DOCUMENT TEXT:
- - - - -

Skip to main content

A Python utility for multiprocessing pipelines

Project description

PyPI version License: MIT

⚡️ Introduction

multipipe is a Python utility that allows you to create pipelines of functions to execute on any given iterable (e.g., lists, generators) by leveraging multiprocessing. multipipe is built on top of multiprocess.

🔌 Requirements

python>=3.8

💾 Installation

pip install multipipe

💡 Examples

Basic usage

from multipipe import Multipipe

def add(x):
    return x + 1

def mul(x):
    return x * 2

pipe = Multipipe([ add, mul ])
pipe(range(10))

Output:

[ 1, 3, 5, 7, 9, 11, 13, 15, 17, 19 ]

Using partials

Sometimes, you may want to use partials to pass arguments to your functions.

from multipipe import Multipipe
from functools import partial

def add(x, y):
    return x + y

def mul(x, y):
    return x * y

pipe = Multipipe([ partial(add, y=1), partial(mul, y=2) ])
pipe(range(10))

Output:

[ 1, 3, 5, 7, 9, 11, 13, 15, 17, 19 ]

Complex IO pipeline

In this example, we lazily read data from a JSONl file, execute a pipeline of functions lazily, and write the results to a new JSONl file. In practice, this allows you to process huge files without loading their content into memory all-at-once.

- - - - -

SUPPLIED MATERIAL:
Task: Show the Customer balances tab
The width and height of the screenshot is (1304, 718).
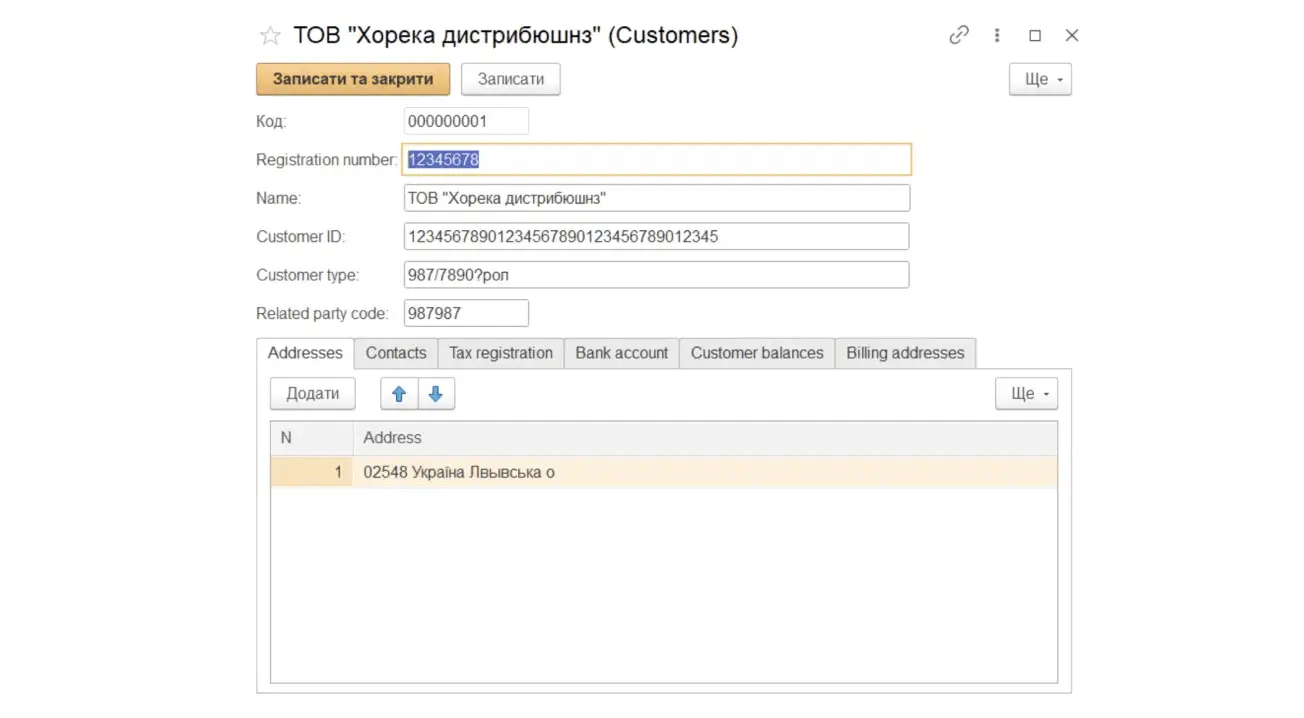Action: click(757, 353)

- - - - -

WORK TO BE COMPLETED:
Answer these from the multipipe project description, one line each:
(a) Which library is multipipe built on top of?
(b) What Python version does it require?
(c) In the complex IO pipeline example, what kind of file is data read from and written to?

RESULT OF THE TASK:
(a) multiprocess
(b) python>=3.8
(c) A JSONl file